Stored data |
* * * * *

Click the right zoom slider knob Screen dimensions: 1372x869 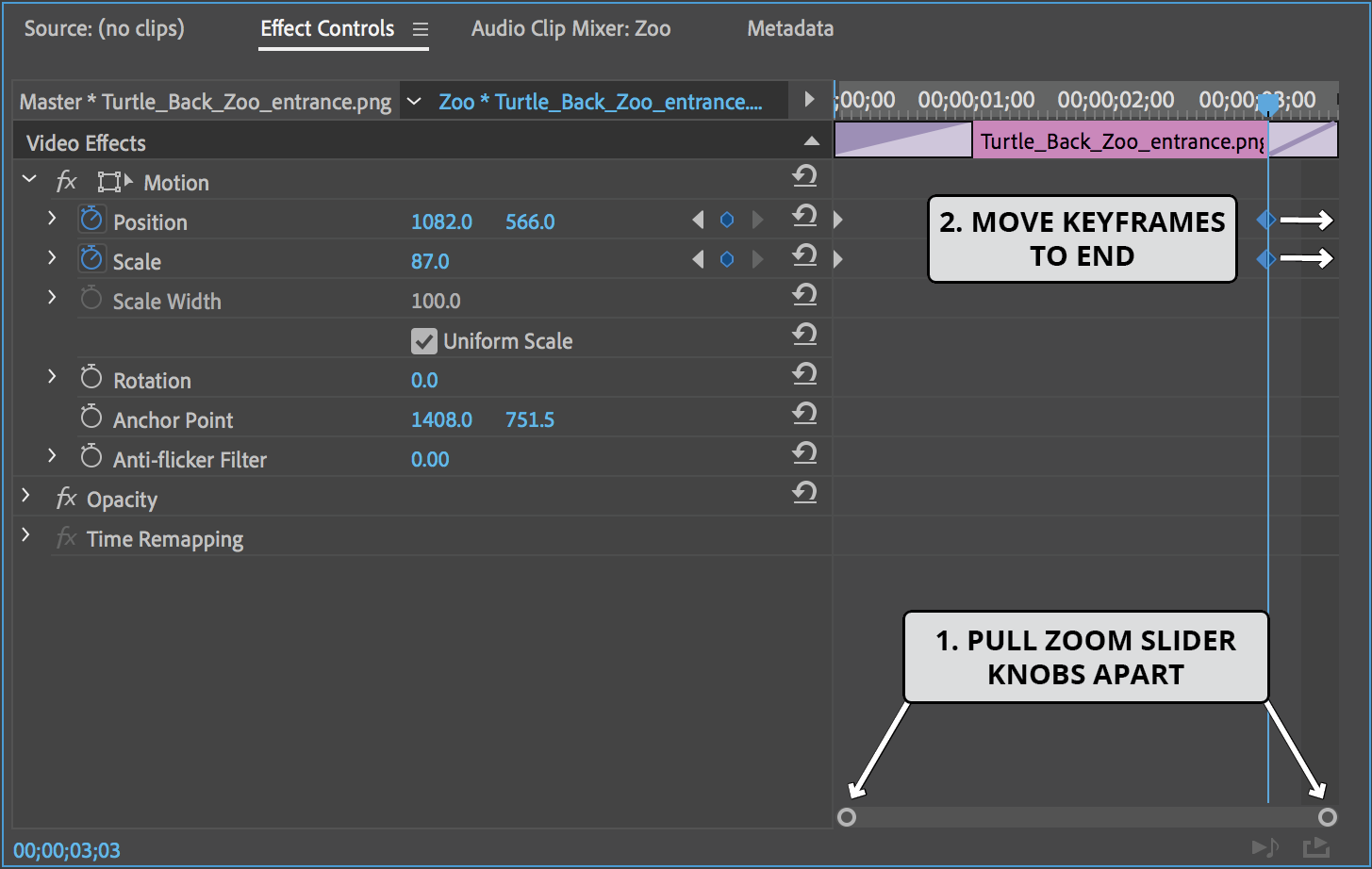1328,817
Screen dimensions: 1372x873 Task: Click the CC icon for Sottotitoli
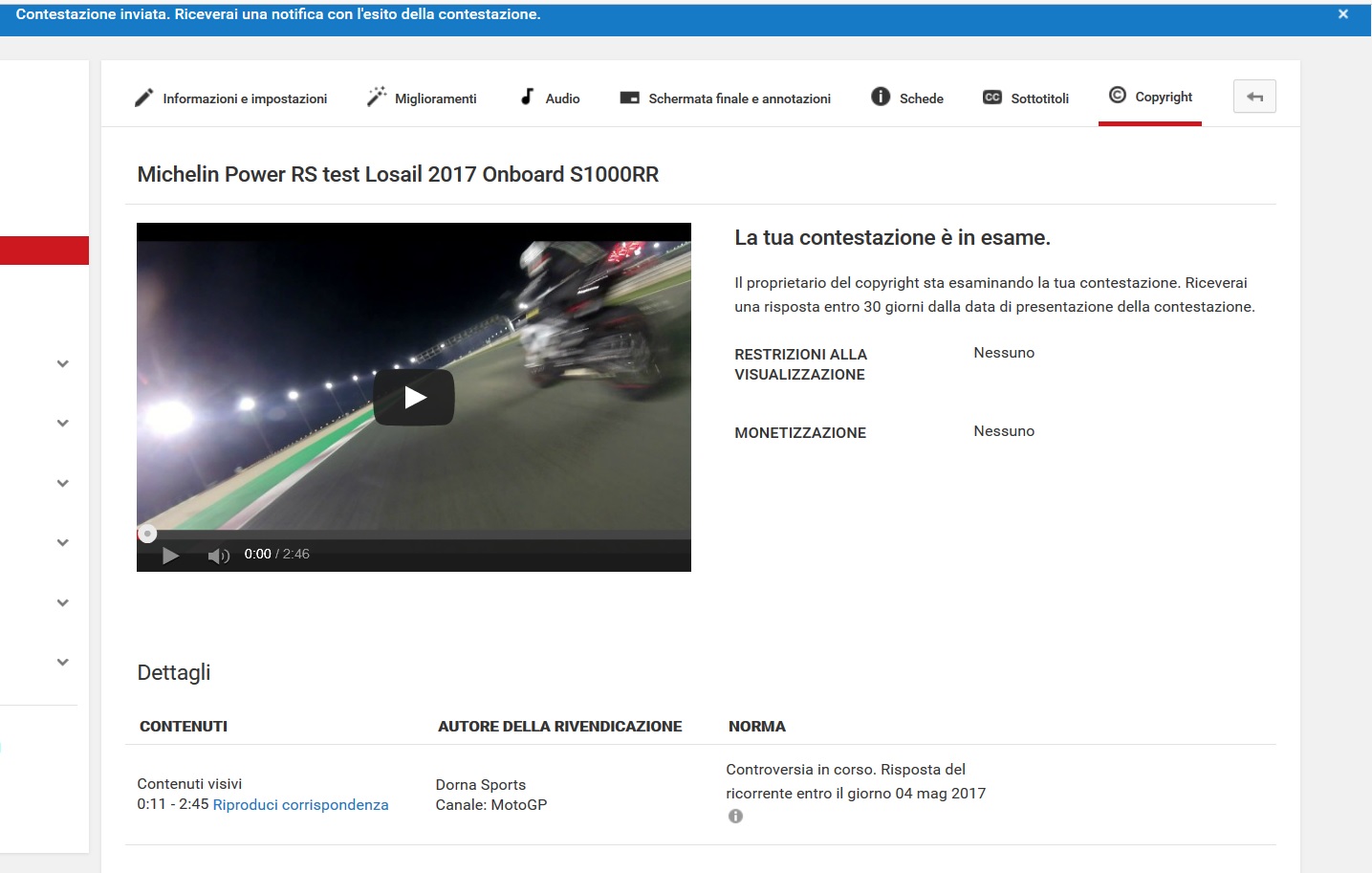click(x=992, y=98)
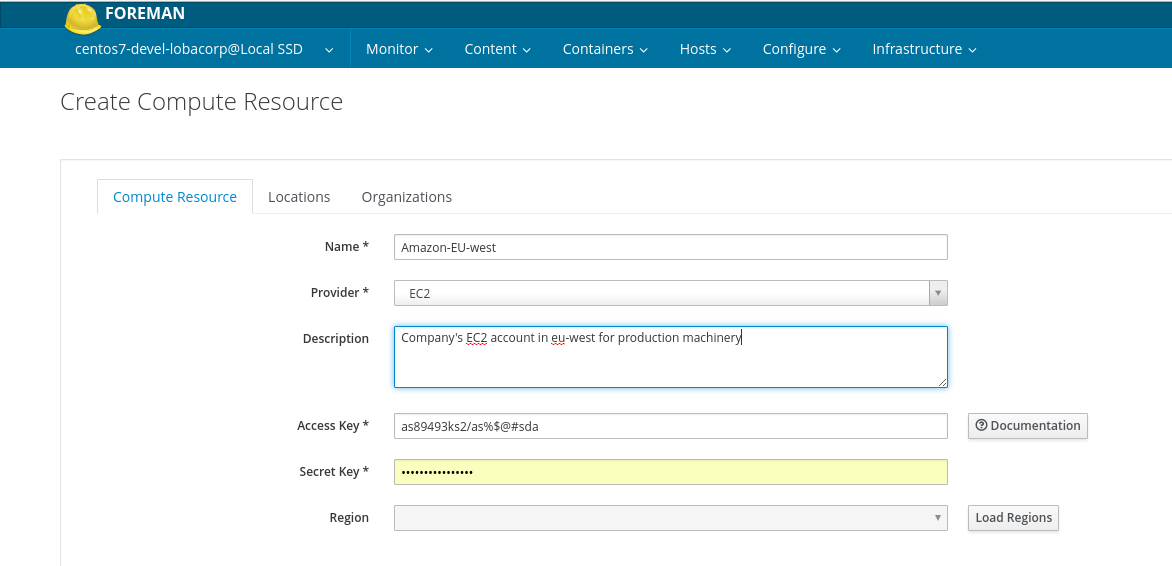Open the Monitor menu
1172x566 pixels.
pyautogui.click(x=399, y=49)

* * * * *

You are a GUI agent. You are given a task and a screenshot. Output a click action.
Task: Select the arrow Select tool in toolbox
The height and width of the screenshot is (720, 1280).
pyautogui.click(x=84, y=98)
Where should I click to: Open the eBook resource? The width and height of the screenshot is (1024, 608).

* * * * *

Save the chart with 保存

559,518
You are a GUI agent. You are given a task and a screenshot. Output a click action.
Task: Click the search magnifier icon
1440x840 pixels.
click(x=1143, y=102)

* * * * *

What is needed | Beginning at the line with "The height and" and stopping after the line with "Where should I", please write out every line of the data above exactly and nothing else.

Expected answer |
The height and width of the screenshot is (720, 1280).
pyautogui.click(x=84, y=98)
Where should I click to: Open the eBook resource? The width and height of the screenshot is (1024, 608).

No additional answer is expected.